The records beneath should be printed exactly, and the pictures are to be left out.

# Saved entries
···

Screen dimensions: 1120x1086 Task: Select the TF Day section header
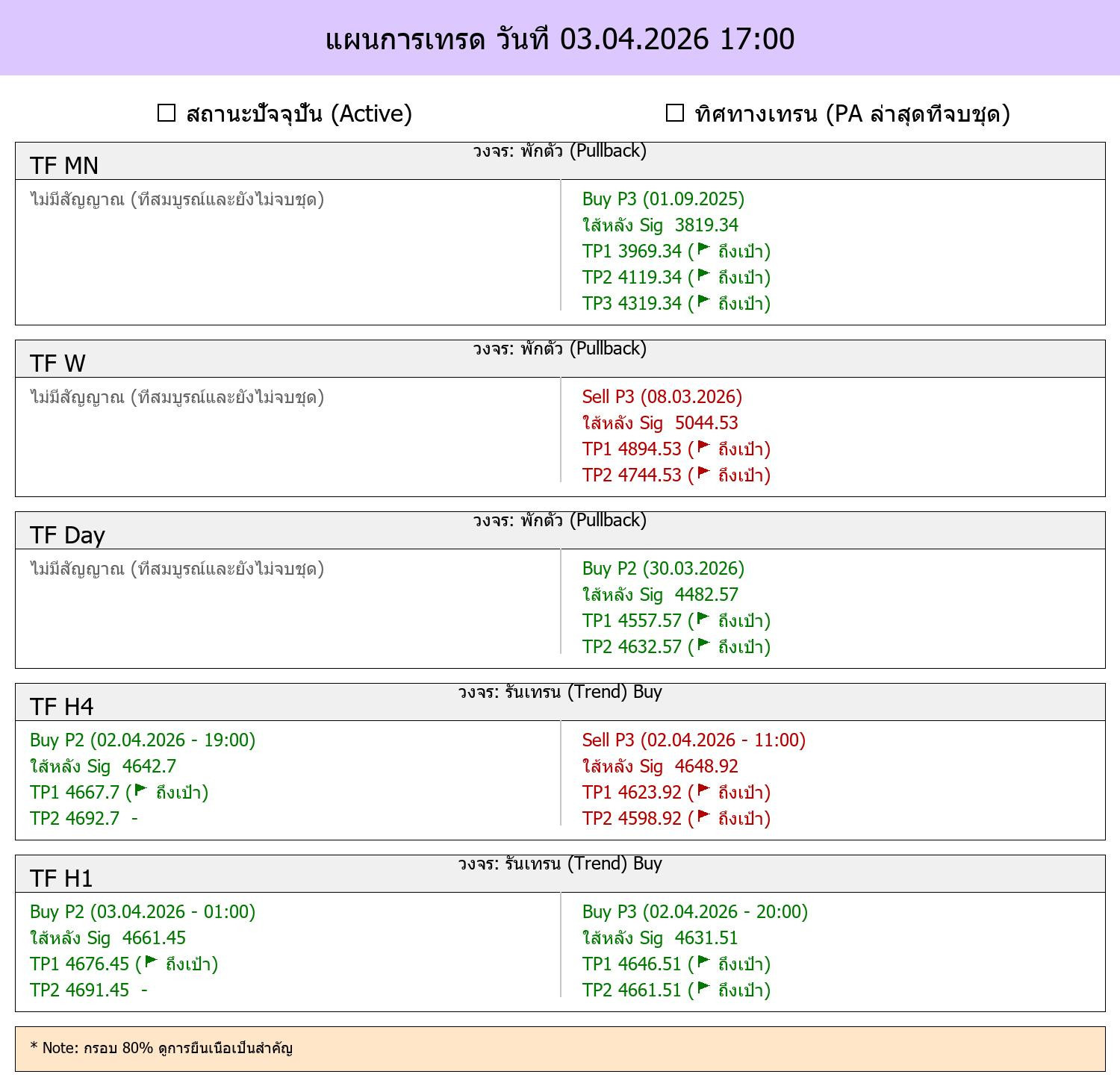pos(560,530)
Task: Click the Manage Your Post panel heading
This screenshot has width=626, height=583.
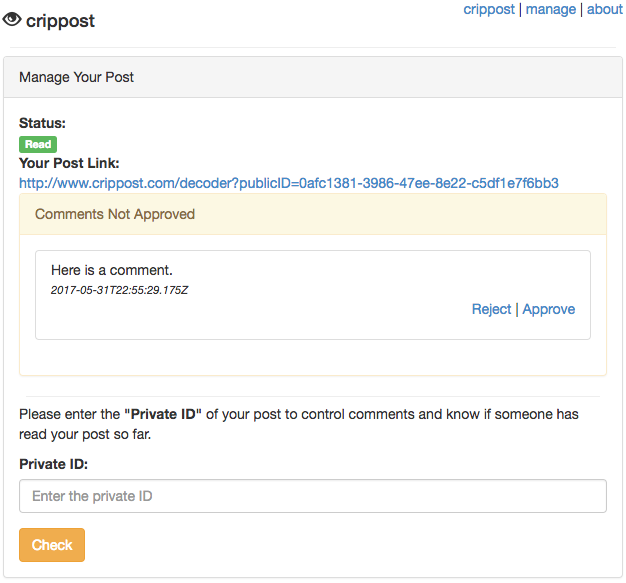Action: [77, 77]
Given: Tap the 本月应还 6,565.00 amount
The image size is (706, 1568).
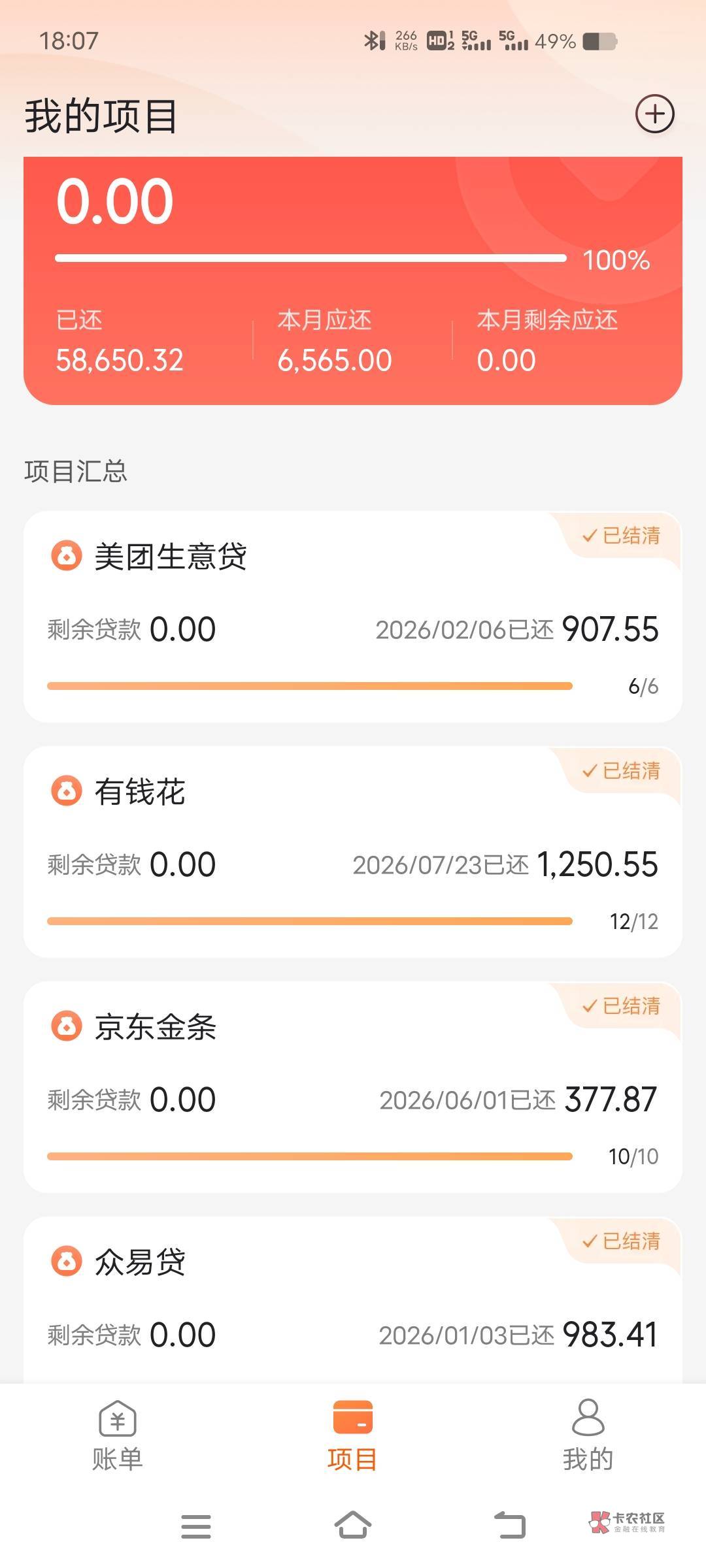Looking at the screenshot, I should tap(334, 361).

···

# Response area
Screen dimensions: 1120x1086 Task: Select the TF Day section header
pos(560,530)
Task: Click the Manage Your Post panel heading
This screenshot has width=626, height=583.
Action: [77, 77]
Given: Tap the 本月应还 6,565.00 amount
The image size is (706, 1568).
Looking at the screenshot, I should tap(334, 361).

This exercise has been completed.